ACTION ITEM
Could each entry below be written out exactly, with every picture dropped?

Dataset excerpts:
---+---

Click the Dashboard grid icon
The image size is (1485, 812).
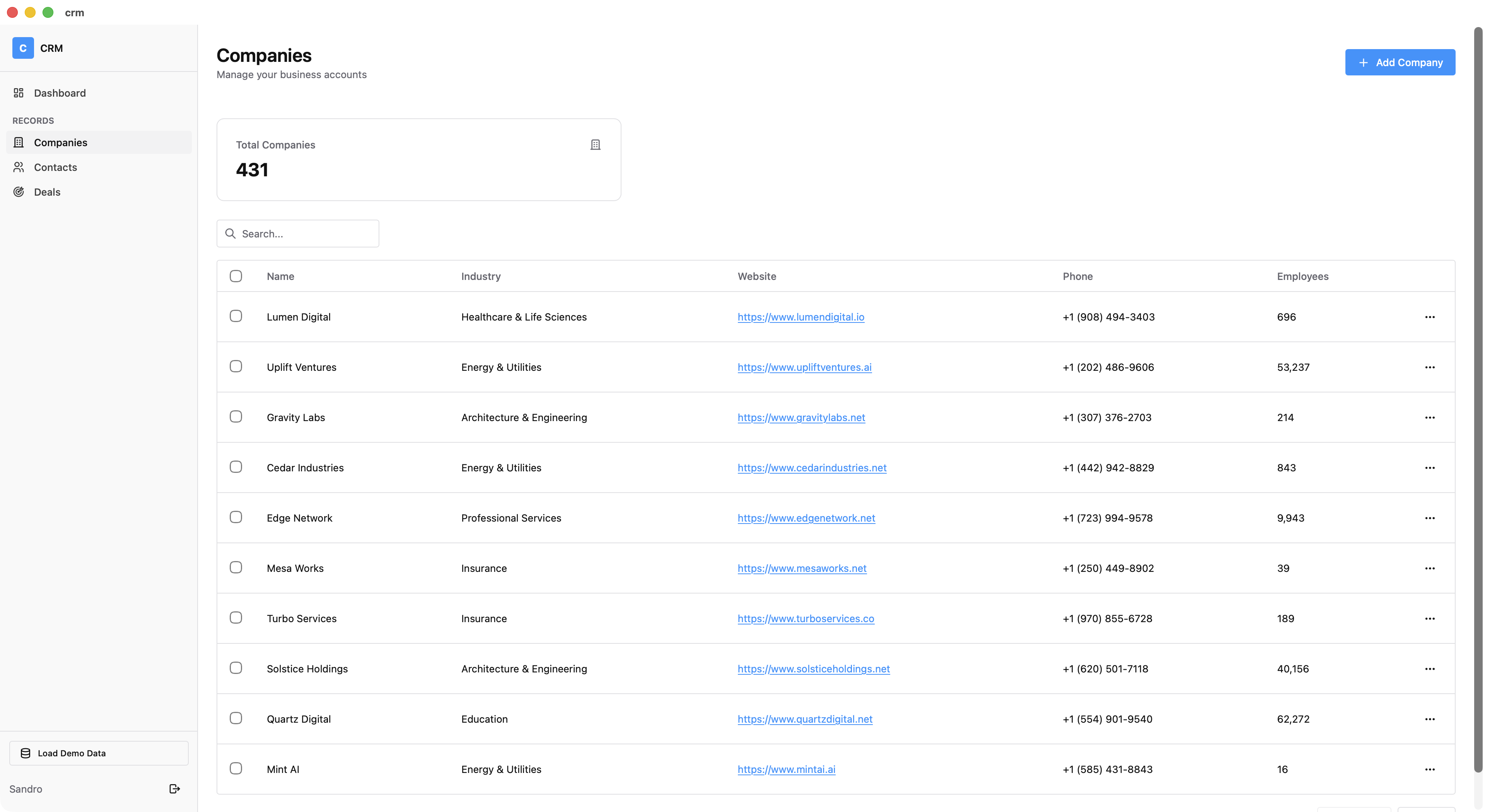coord(19,93)
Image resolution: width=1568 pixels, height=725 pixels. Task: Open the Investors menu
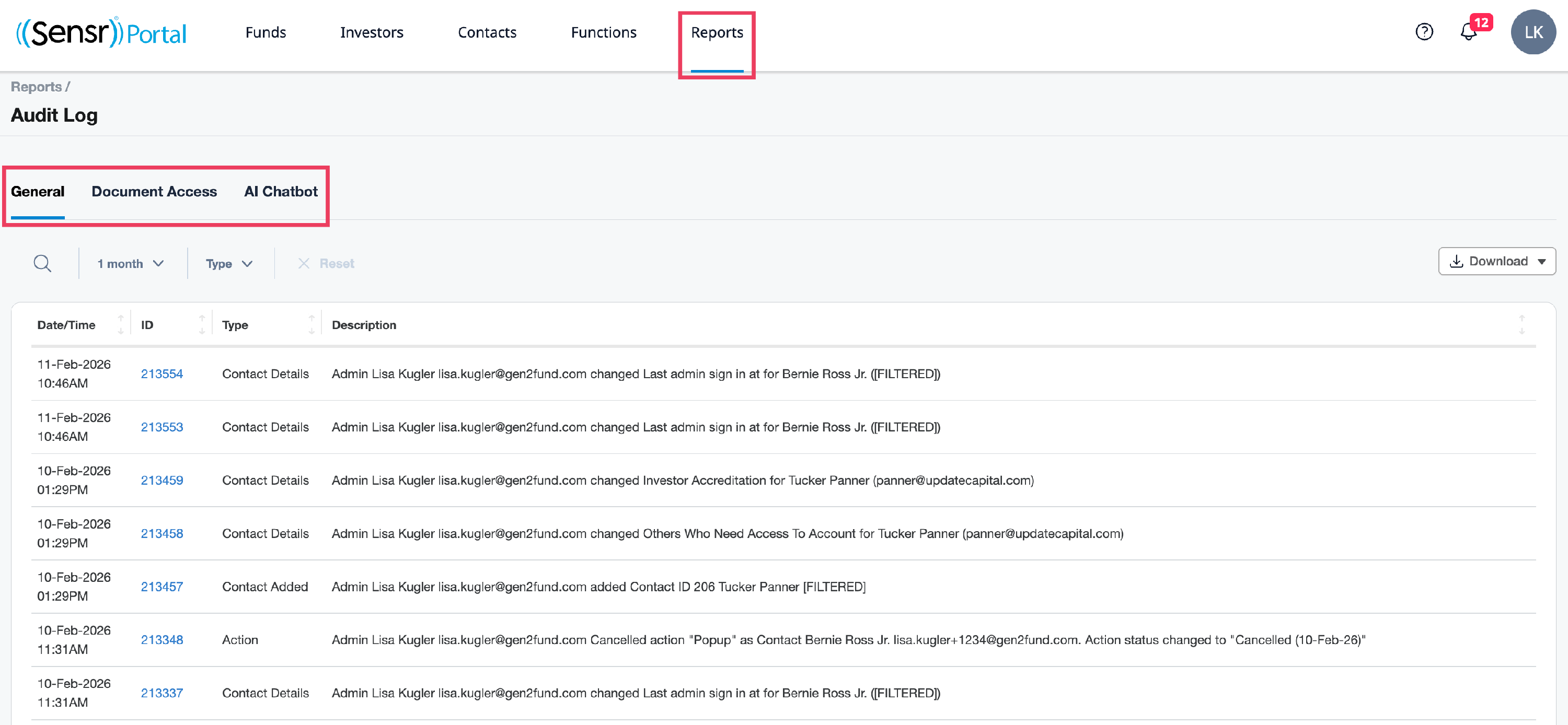[371, 32]
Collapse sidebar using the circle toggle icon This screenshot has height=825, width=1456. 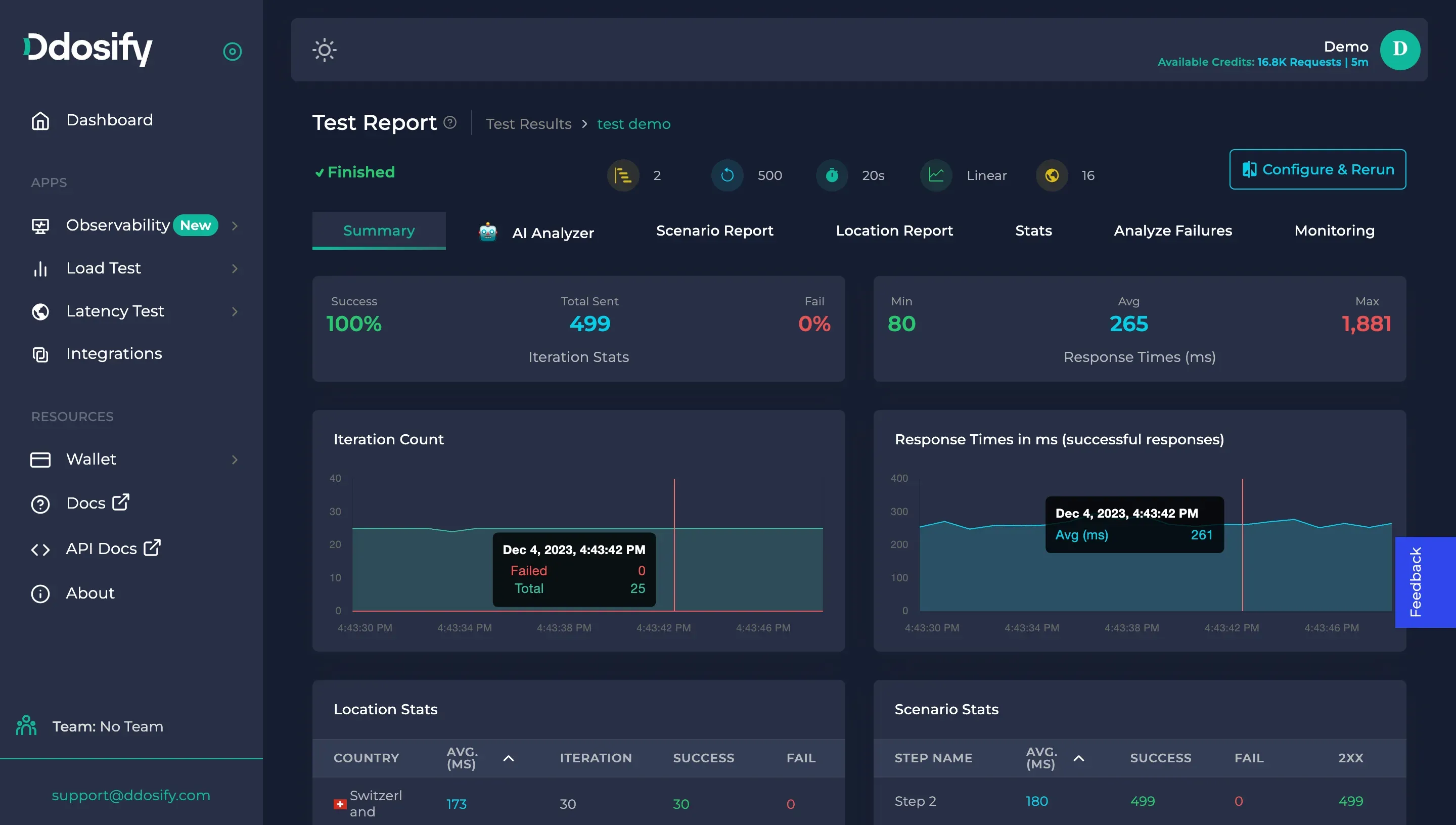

---+---

WORKED SOLUTION
Click the Dashboard grid icon
The image size is (1485, 812).
coord(19,93)
Image resolution: width=1568 pixels, height=725 pixels. Task: Open the Investors menu
[371, 32]
Collapse sidebar using the circle toggle icon This screenshot has height=825, width=1456. 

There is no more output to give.